Marcella Sembrich was 76 when she died. She said her operatic farewell at 50 when her voice was still young, clear, phenomenally high. But at 50 Sembrich had already lived a long life as a public performer. Her Polish father, one of a tanner's 14 children, left a military band to marry. Sembrich, christened Praxede Marcelline Kochanska, was plopped up on a piano bench at the age of four. At six she was studying the violin. At twelve she played at local dances in the family quartet. She was the pianist, her brother the first violinist, her mother the second, her father the cellist. When she nodded at the keyboard her father roused her with a tap on the shoulder with his cello bow. Because the family was too poor to buy their music, they borrowed it. And often after playing until midnight 12-year-old Marcelline sat up into the morning to copy the parts by candlelight.

Because a singer heard her and liked her playing, Marcelline Kochanska was admitted to the Lemberg Conservatory where her teacher was a Wilhelm Stengel whom she married in 1877. When she was in her teens Stengel took her to see Franz Liszt who said: "Kleine, you have three pairs of wings on which to fly to fame. You can become a great pianist, a great violinist or a great singer." Sembrich chose to sing and took her mother's maiden name. Her debut was in Athens in 1877.

Sembrich did her flawless trills in Lucia di Lammermoor at the second performance given in the Metropolitan Opera House. (Downtown at the old Academy of Music Adelina Patti was singing.) Sembrich sang with Caruso when he made his U. S. debut in 1903. She was with the Metropolitan when it visited San Francisco at the time of the great fire. Caruso, who was shaken out of bed, would never sing in San Francisco again. Sembrich was frightened, too. But she stayed to give a concert, earned over $10,000 which she divided between the choristers and the orchestra players who lost their instruments. When Sembrich sang her farewell three years later the orchestramen, remembering her generosity, gave her a silver loving-cup.

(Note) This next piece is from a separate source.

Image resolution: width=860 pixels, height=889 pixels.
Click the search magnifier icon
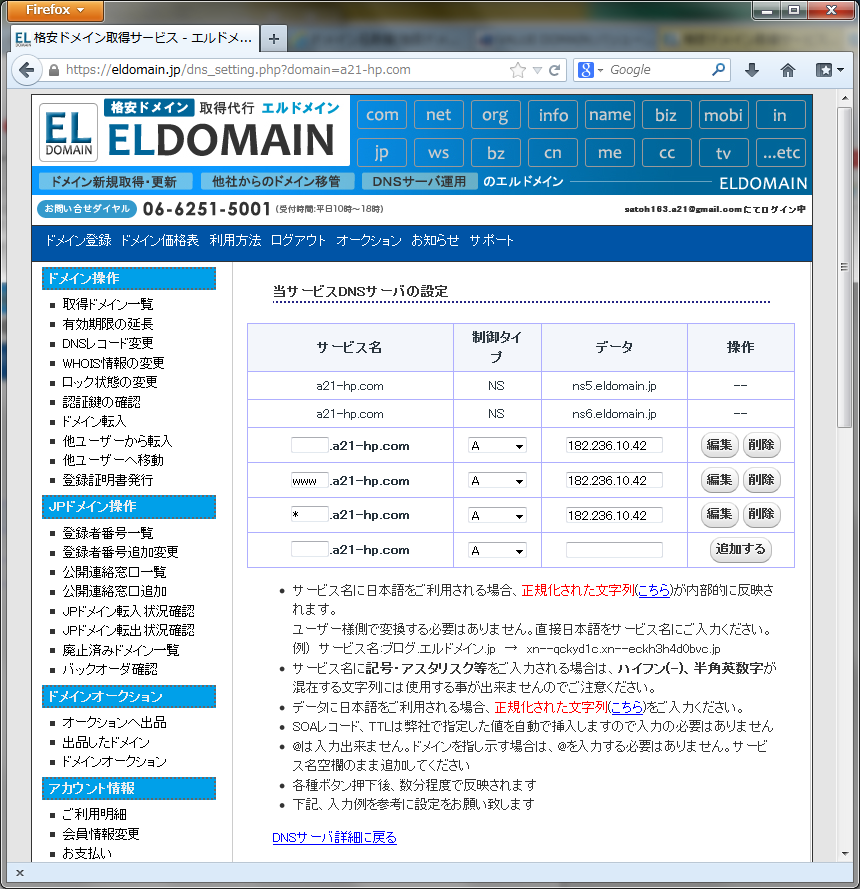719,70
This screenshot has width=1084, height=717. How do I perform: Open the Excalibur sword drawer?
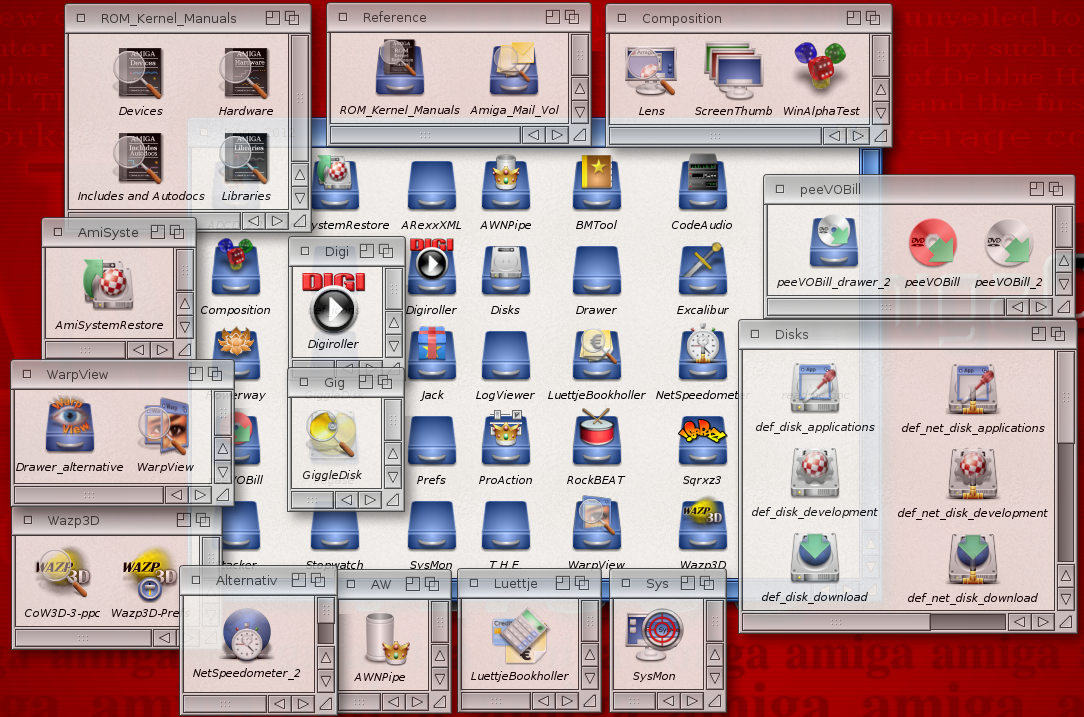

For seven years thereafter Sembrich continued to give recitals. On one program she sang folksongs in a dozen different dialects. After 1917 she devoted herself to teaching. And as a teacher she was peerless. Paderewski, Sembrich's compatriot, once called her "the most musical singer he had ever known." The late Henry Edward Krehbiel, for 43 years critic of the New York Tribune, described her style as "exquisite and plainly the outgrowth of a thoroughly musical nature.'' In the New York Sun William I. Henderson, dean of U. S. music critics, said last week: "That her name will be placed in the catalogue of great singers of all time cannot be doubted. Her voice was of superlative loveliness and her art was as close to perfection as vocal art can be."